Dżusi, jej siostra Eleonora oraz ciotka Klara wplątują się w podejrzaną sprawę morderstwa, które stanowi dopiero początek niebezpiecznych zdarzeń, które będą miały miejsce. Czasem okazuje się bowiem, że nadszarpnięte relacje międzyludzkie trudno jest naprawić, a żeby przekonać się, kto przedkłada złoto i dzieła sztuki ponad przyjaźń i lojalność, trzeba odbyć podróż w czasie.

OPINIA:
Nieczęsto zdarza się, aby jakaś książka jeszcze przed premierą zdobywała tak wysokie noty i była obiektem tak wielu ochów i achów, jak ,,Toń". Poważnie, o tej powieści krąży tyle pochlebnych opinii, że nie da się przejść obok niej obojętnie, tym bardziej, że przyciąga do siebie fantastyczną prezencją – okładka nadaje się do oprawienia w ramkę i powieszenia na ścianie! Chociaż moje dotychczasowe doświadczenia z twórczością Marty Kisiel były raczej średnie, to przystąpiłam do lektury z ogromną ekscytacją i cieszyłam się na myśl, że w końcu dowiem się, o co cały ten szum. Miałam nadzieję, że ,,Toń" będzie książką, która odmieni moje postrzeganie Marty Kisiel i sprawi, że będę w ciemno sięgać po powieści tej autorki. Koniec końców książka nie okazała się zła, jednak nie mogę nie zignorować bolesnego uczucia rozczarowania, które czai się gdzieś z tyłu mojej głowy.
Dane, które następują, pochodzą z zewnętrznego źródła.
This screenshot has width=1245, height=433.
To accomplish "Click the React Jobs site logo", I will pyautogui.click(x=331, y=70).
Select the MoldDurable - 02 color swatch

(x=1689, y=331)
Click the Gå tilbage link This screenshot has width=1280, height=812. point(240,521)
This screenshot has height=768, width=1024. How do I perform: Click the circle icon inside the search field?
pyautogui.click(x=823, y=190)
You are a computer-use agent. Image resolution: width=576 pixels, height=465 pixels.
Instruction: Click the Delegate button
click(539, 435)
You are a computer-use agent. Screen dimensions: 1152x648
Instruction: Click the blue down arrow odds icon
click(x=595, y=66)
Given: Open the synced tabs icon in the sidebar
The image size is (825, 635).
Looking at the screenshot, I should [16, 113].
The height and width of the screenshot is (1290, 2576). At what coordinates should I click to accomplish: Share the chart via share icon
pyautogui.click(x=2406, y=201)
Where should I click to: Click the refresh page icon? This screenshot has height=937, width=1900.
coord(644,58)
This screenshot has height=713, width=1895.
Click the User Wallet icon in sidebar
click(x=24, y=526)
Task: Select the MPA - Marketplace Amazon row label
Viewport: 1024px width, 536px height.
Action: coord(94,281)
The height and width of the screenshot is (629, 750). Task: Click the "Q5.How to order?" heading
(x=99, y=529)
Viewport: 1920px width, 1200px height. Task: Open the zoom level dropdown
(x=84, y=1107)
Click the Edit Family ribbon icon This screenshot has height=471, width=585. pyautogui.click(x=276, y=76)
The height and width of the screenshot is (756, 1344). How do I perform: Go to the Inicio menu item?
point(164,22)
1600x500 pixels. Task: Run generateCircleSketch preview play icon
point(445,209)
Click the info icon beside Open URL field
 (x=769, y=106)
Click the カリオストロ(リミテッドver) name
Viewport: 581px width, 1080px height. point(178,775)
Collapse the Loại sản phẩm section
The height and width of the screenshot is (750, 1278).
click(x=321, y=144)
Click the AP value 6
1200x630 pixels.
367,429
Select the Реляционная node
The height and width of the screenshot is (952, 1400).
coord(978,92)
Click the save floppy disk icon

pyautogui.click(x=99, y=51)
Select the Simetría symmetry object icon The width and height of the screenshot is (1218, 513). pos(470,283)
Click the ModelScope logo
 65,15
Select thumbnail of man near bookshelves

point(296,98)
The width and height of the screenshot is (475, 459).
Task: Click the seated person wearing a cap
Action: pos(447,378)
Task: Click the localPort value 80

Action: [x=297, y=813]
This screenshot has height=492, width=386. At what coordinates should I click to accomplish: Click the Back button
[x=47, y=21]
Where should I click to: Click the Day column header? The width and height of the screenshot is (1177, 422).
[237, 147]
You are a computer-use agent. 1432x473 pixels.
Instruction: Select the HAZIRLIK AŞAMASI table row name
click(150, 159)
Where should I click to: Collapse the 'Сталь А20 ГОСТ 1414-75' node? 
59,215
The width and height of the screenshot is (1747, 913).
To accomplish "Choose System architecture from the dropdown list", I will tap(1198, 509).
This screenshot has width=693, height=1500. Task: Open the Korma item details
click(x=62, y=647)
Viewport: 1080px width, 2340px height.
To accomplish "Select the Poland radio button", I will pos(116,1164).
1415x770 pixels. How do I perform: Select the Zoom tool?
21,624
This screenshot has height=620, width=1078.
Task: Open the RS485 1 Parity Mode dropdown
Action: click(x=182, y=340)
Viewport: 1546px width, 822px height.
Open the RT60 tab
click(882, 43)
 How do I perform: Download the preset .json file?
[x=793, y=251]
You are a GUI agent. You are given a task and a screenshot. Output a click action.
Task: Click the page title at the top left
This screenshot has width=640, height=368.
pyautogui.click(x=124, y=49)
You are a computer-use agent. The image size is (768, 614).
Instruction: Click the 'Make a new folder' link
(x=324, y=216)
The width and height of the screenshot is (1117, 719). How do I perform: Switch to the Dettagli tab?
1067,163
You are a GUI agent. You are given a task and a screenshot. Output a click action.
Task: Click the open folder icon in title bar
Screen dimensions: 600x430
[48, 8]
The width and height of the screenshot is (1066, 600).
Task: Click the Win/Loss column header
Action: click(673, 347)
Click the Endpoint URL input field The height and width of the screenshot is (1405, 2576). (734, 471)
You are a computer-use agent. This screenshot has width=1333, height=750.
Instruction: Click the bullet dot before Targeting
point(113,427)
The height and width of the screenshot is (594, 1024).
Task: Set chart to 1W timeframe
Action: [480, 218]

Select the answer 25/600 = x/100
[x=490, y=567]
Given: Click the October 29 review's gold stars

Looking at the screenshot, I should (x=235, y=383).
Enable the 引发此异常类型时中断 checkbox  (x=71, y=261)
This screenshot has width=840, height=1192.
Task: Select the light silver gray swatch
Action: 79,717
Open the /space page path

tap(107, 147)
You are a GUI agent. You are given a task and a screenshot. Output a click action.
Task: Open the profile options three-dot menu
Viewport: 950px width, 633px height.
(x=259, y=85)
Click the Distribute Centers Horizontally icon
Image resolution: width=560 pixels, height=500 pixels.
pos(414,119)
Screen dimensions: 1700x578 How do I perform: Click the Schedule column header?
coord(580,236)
Każdy, kto kiedykolwiek miał styczność z Martą Kisiel, wie, czym odznaczają się jej książki – humorem, który przedostaje się do każdego zakamarka powieści, jest widoczny w kreacji bohaterów, komiczności zdarzeń i formułach dialogów. Zgaduję, że dla wielu osób humor ten był ogromną zaletą książek autorki, jednak mnie zupełnie nie przypadł go gustu - miałam po prostu wrażenie, że to, co bawi autorkę, niekoniecznie do mnie trafia. Jednak ,,Toń" w tym temacie różni się od swoich poprzedników. Nie można powiedzieć, że elementy humorystyczne zupełnie tutaj nie istnieją, jednak jest ich zdecydowanie mniej – w rozsądnych ilościach, akurat tyle, ile jestem w stanie znieść. Książkę czytało mi się więc o niebo lepiej, tym bardziej, że sama treść różni się od tego, do czego przyzwyczaiła nas Marta Kisiel.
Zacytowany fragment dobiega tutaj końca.